PROBLEM TO SOLVE:
Please repeat, exactly as they stand, the line containing "The width and" and the lines after it through the final line of the listing below, minus pictures.

════════════════════

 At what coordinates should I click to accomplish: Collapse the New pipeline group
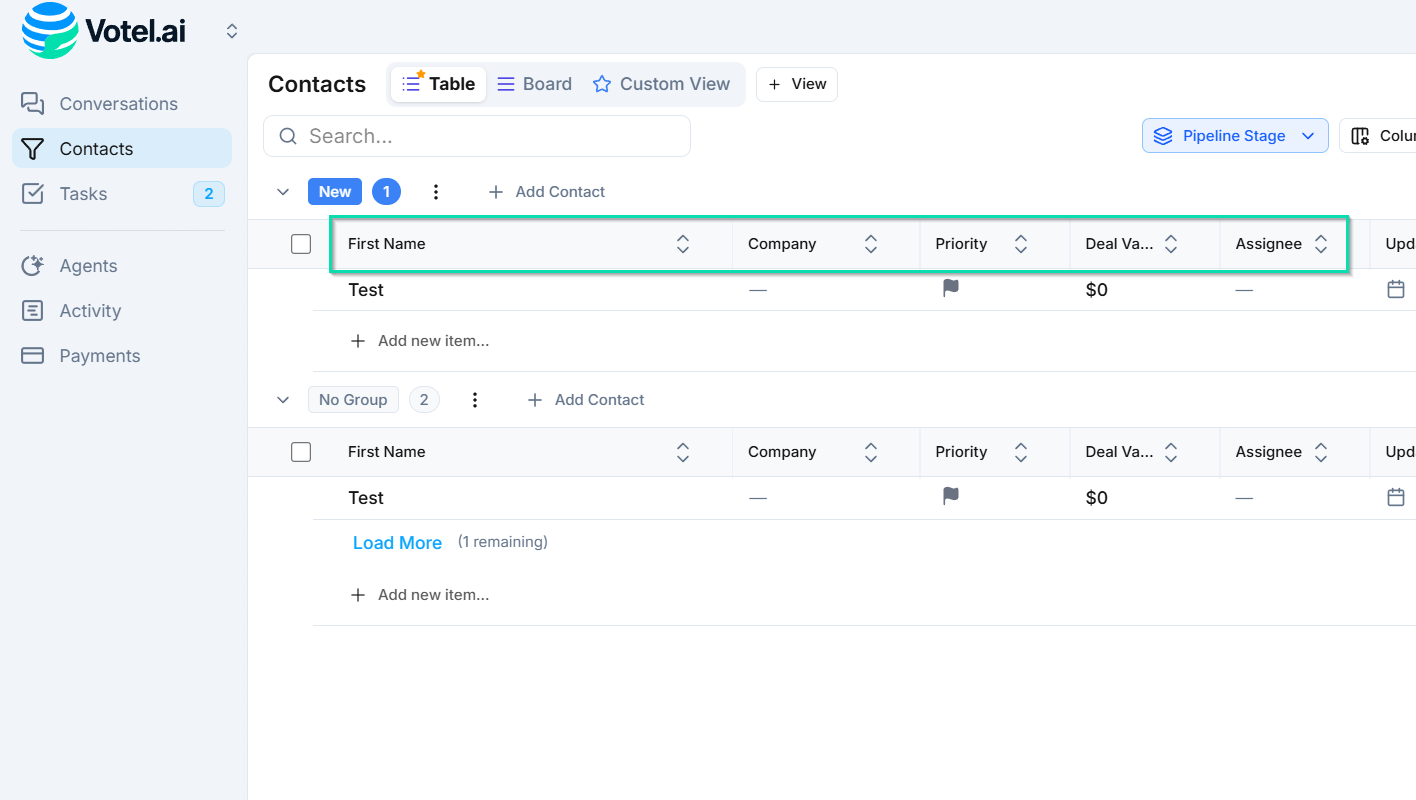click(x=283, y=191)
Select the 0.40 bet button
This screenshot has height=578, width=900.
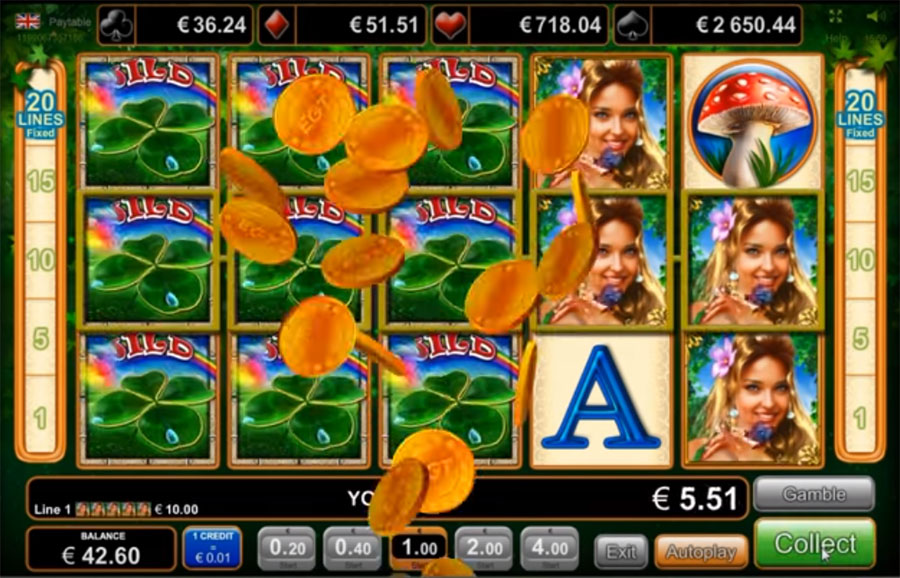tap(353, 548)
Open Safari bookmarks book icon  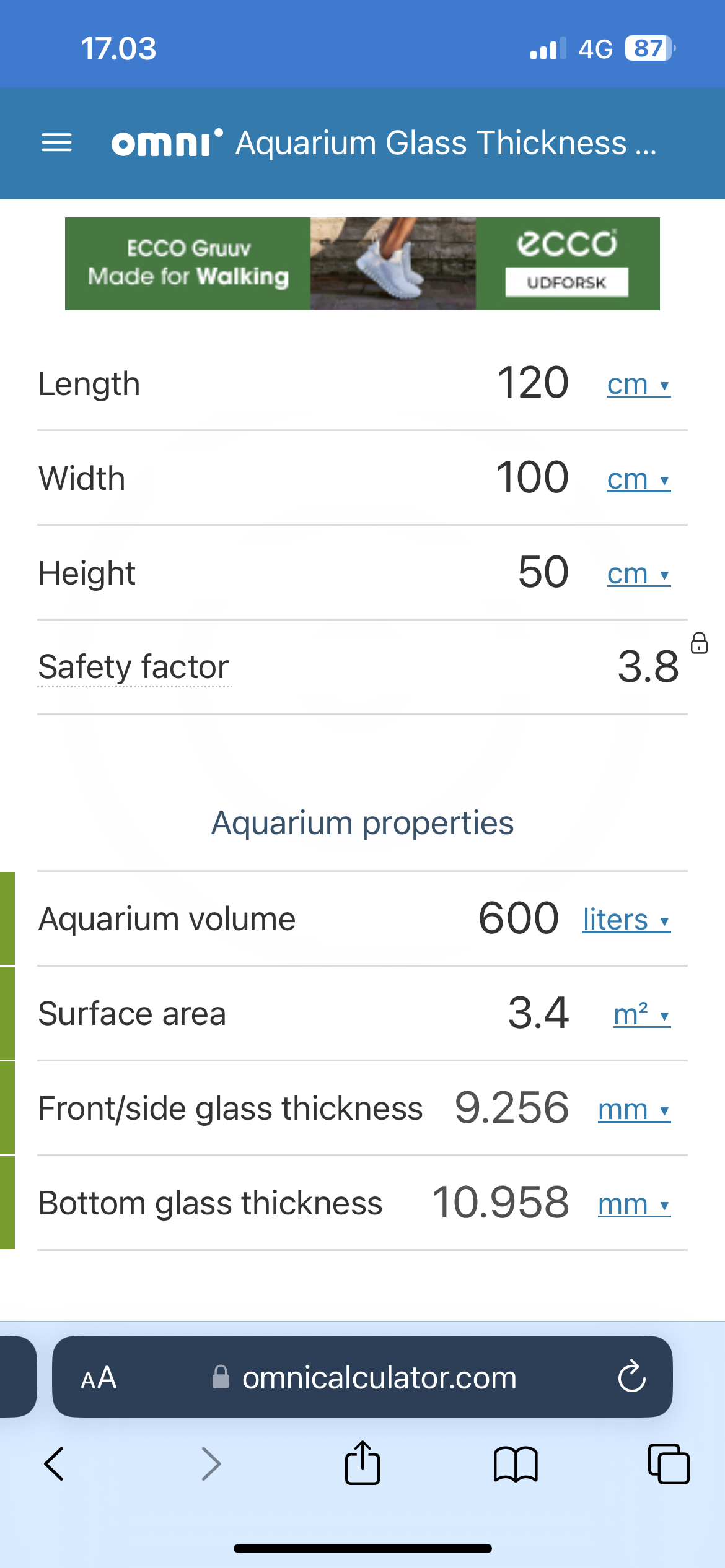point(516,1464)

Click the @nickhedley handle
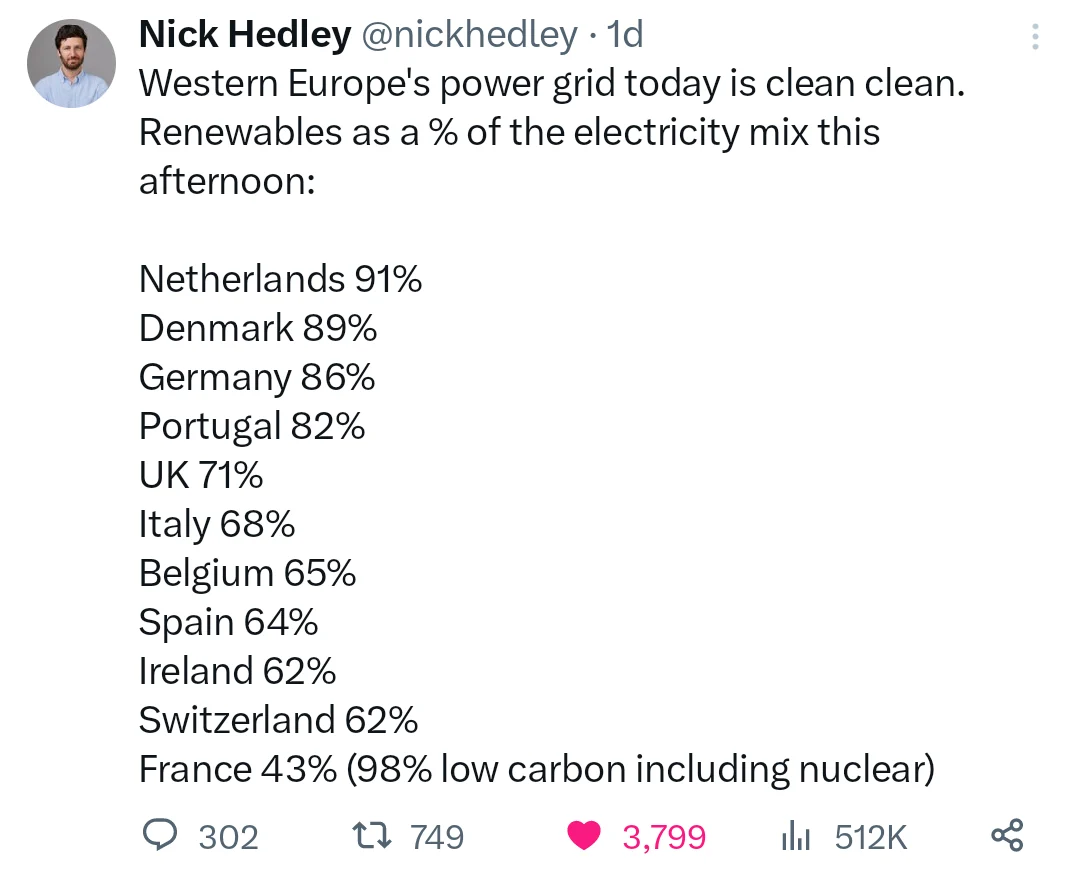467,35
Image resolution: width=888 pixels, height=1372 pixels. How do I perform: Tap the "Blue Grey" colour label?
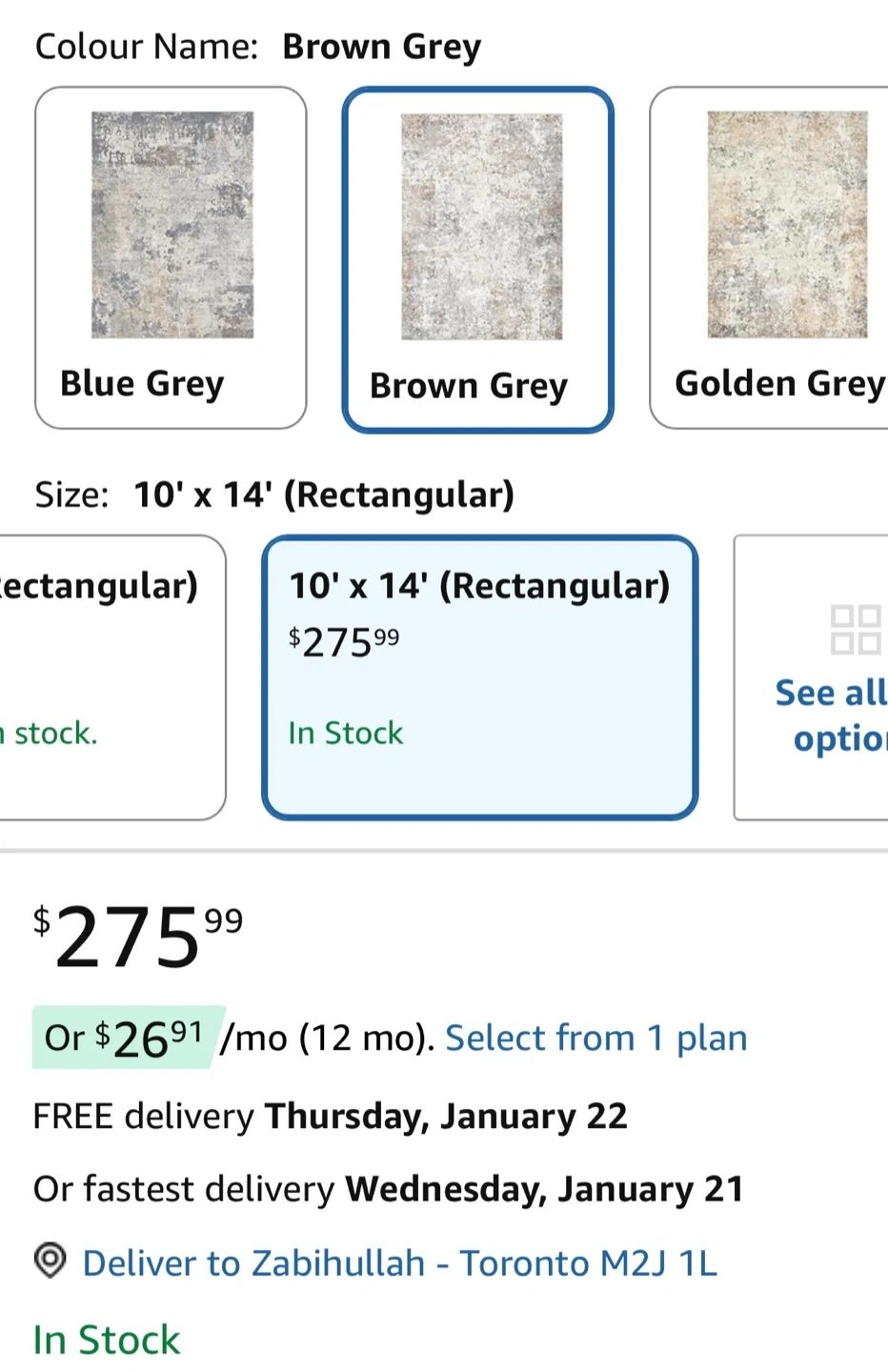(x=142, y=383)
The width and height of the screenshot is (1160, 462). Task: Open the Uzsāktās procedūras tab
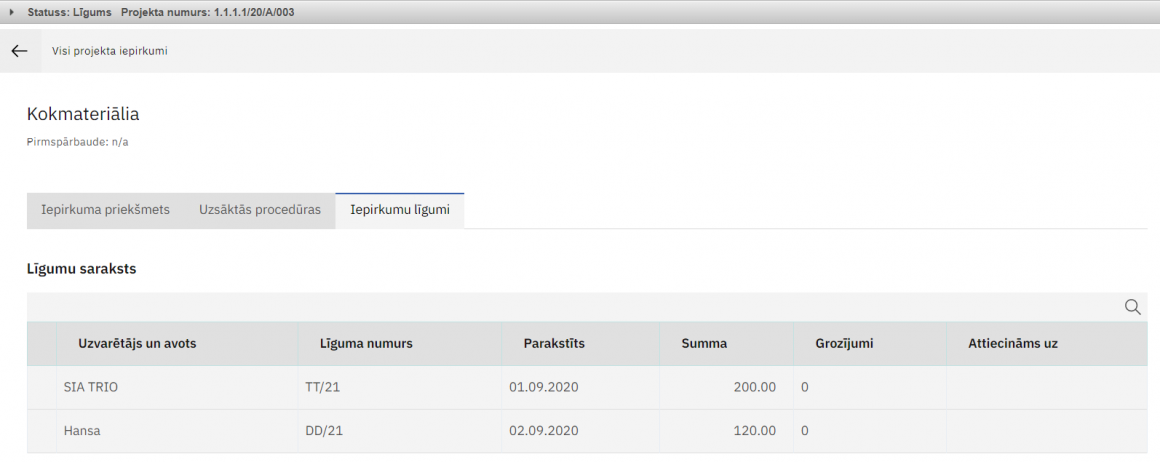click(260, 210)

════════════════════

EXERCISE ANSWER:
The width and height of the screenshot is (1160, 462). Task: Open the Uzsāktās procedūras tab
click(260, 210)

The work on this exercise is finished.